NEW YORK: A new online database of female experts seeks to erase the disparity of women's representation in the media by offering resources to journalists.

NEW YORK: A new online database of female experts seeks to erase the disparity of women's representation in the media by offering resources to journalists.

Developed by The White House Project, Fenton Communications, and the Women's Funding Network, SheSource. org currently features 75 women experts - from the local and national level - in a variety of subject areas, including crime, education, politics, environment, and the economy. Additional experts will be added each week.

Lisa Witter, EVP and GM of Fenton, said that, about two or three years ago, the firm noticed a discrepancy in the amount of female experts being quoted in the media.

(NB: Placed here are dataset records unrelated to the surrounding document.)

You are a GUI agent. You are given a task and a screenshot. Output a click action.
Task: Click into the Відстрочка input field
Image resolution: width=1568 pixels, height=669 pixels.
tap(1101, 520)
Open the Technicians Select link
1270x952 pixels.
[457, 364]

Marie Wilson, president of The White House Project, noted that a recent study conducted by the organization shows that women make up only 14% of guests on morning news shows.

"The Sunday morning talk shows ... have an authority-setting effect," she said. "When women are not represented, it skews what people think about the number of women who are experts on the subjects."

Chris Grumm, president and CEO of Women's Funding Network, said the increased representation of women in the media could ultimately affect the public's perception of women.

"When the public sees women experts, they begin to see women in leadership in a different way," she said.

Witter said SheSource.org would soon include a breaking news section, with featured experts available to address the topic of the day or hour.

"We understand that journalists are often on tight deadlines, so we want to make their jobs as easy as possible," she said.